Wellesley & Co narrowly avoids being struck off
Kathryn Gaw

PEER-TO-PEER lender Wellesley & Co has avoided being struck off the Companies House register after filing its late accounts at the eleventh hour.

Last week, the firm received a First Gazette notice for compulsory strike-off from Companies’ House, giving it two months to file its accounts before being struck off the register and dissolved.

However, a statement on Companies House on Wednesday said: “Compulsory strike-off action has been discontinued. This document is being processed and will be available in five days.”

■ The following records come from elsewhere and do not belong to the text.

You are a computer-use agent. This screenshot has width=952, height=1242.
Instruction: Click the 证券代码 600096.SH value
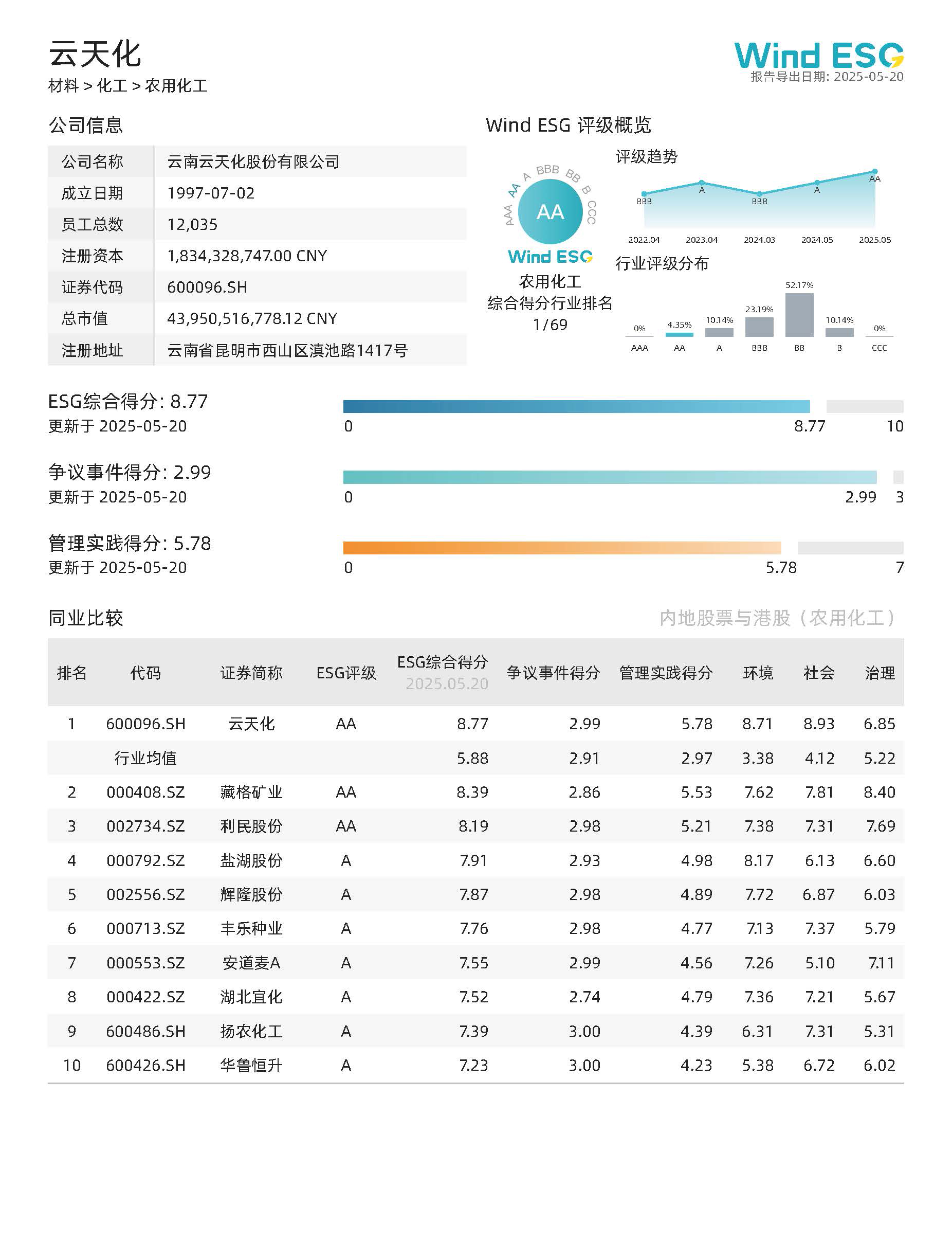(207, 287)
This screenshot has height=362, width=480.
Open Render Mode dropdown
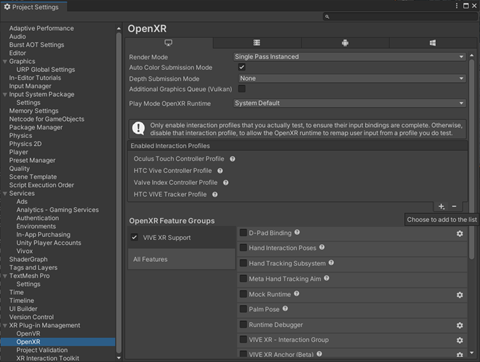click(349, 57)
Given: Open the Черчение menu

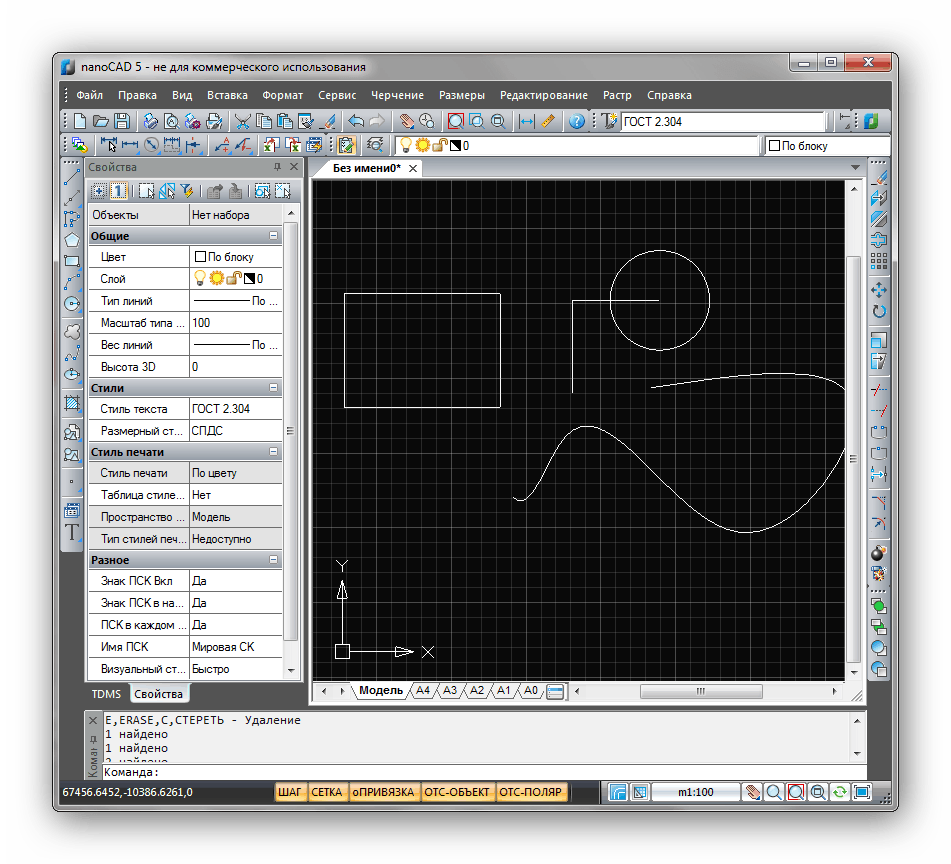Looking at the screenshot, I should click(x=397, y=96).
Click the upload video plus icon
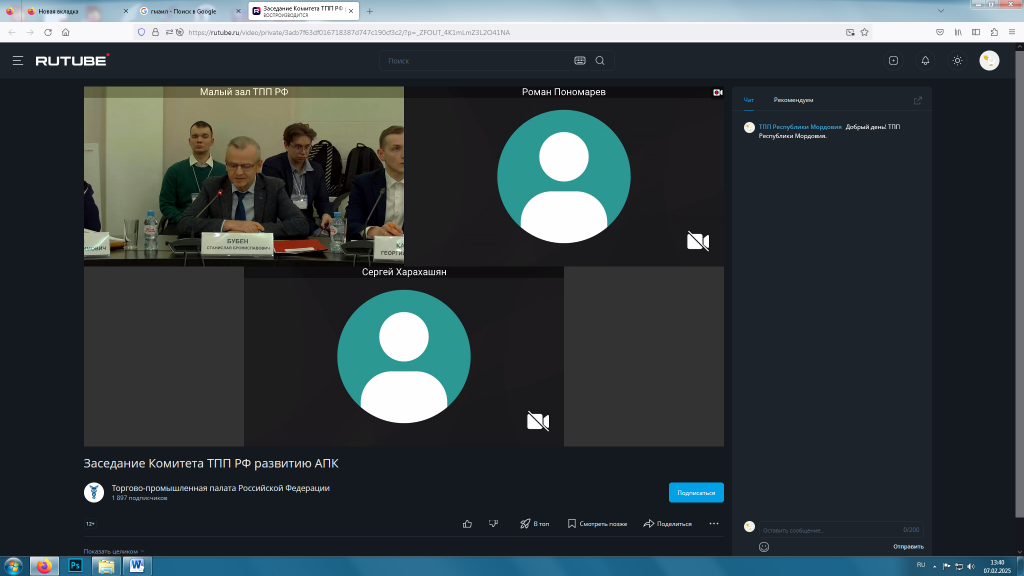1024x576 pixels. 893,61
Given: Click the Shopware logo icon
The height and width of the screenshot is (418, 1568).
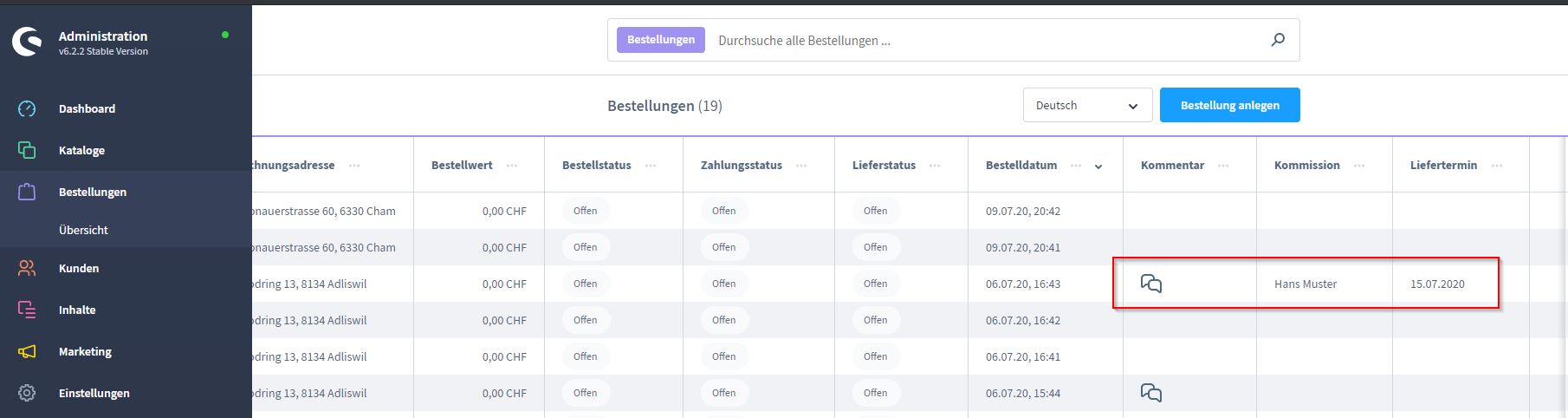Looking at the screenshot, I should [27, 42].
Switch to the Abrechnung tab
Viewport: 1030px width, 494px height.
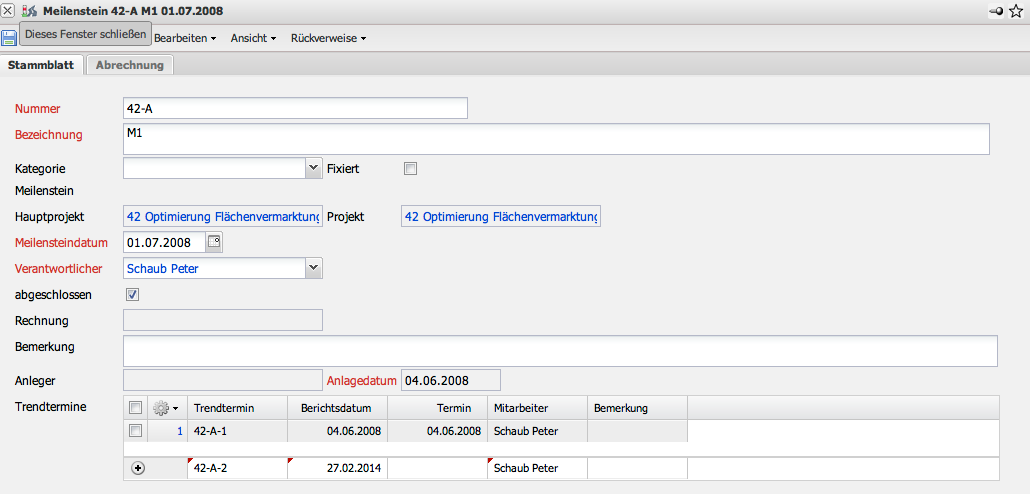(130, 65)
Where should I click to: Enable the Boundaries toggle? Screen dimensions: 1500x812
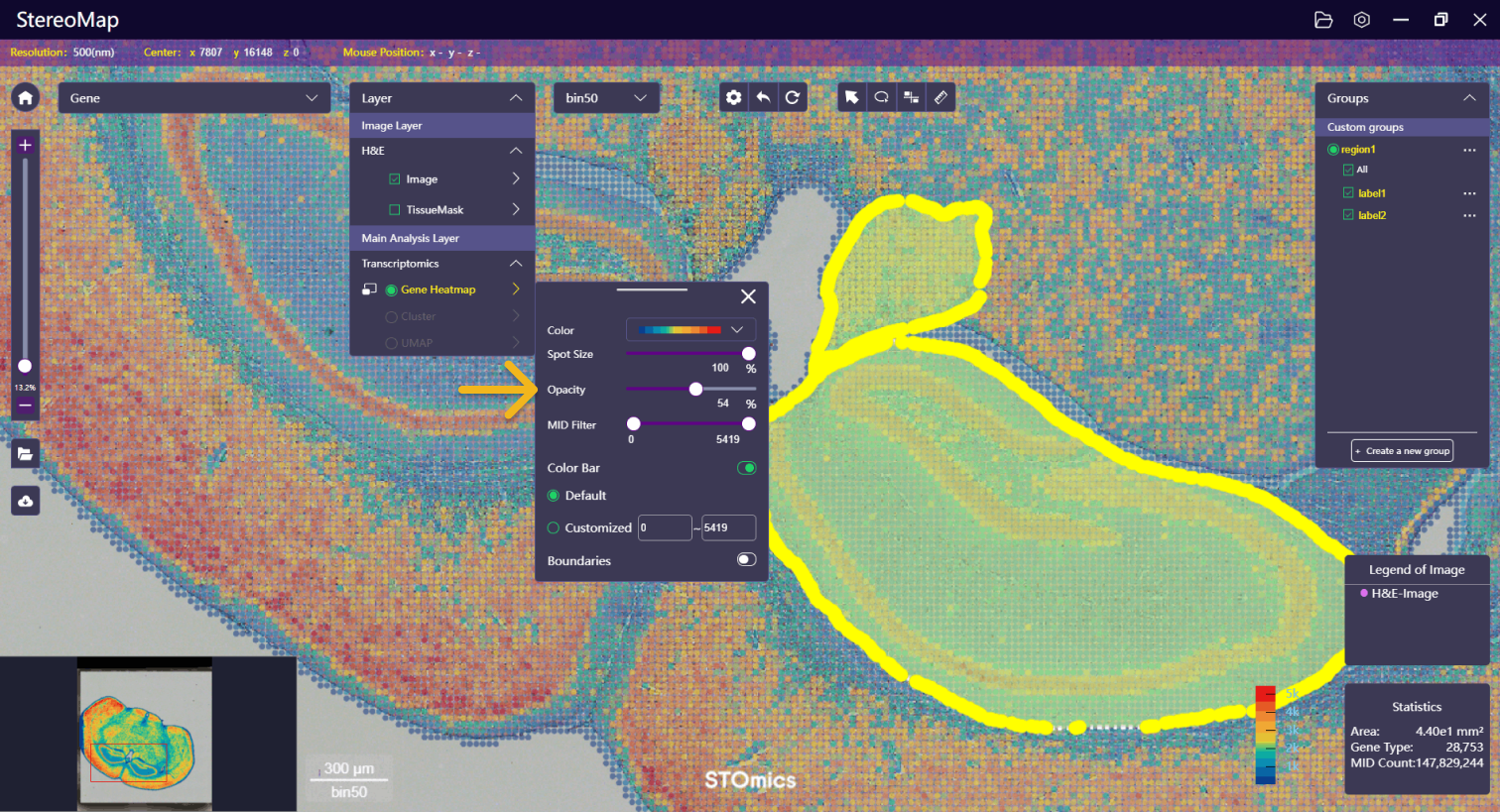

A representative for Wellesley told Peer-to-Peer Finance News that the filing delay was down to a number of factors, all of which have now been resolved.

Firstly, the firm wanted to give the new chief financial officer Alasdair Lenman time to review company procedures and implement the transition to IFRS accounting standards. Secondly, Wellesley was in the process of fundraising from current shareholders and management in September 2016, although this has now been completed. And finally, the firm was taking time to prepare an annual review for publication alongside the financial statements.

Read more: Wellesley stops offering longer-term P2P loans to investors

The representative added that the audited financial statements for the 18-month period to 31 December 2015 and annual review will be publicly available “imminently”, with the review said to “provide further transparency on Wellesley’s business model, market opportunity and strategy”. The company last filed accounts with Companies House in June 2014.

Wellesley & Co was founded in 2013 by Graham Wellesley, 8th Earl Cowley. He remains the company’s chief executive officer and largest shareholder, contributing £2.35m of the £2.525m which was raised in September’s fundraising round. This investment was partially supported by a 12-month loan through the platform at a 10 per cent rate of interest and will be repaid through the sale of a property which is owned by the hereditary peer.

The company recently started a new fundraising campaign on crowdfunding site Seedrs, in which it aims to raise at least £1.5m.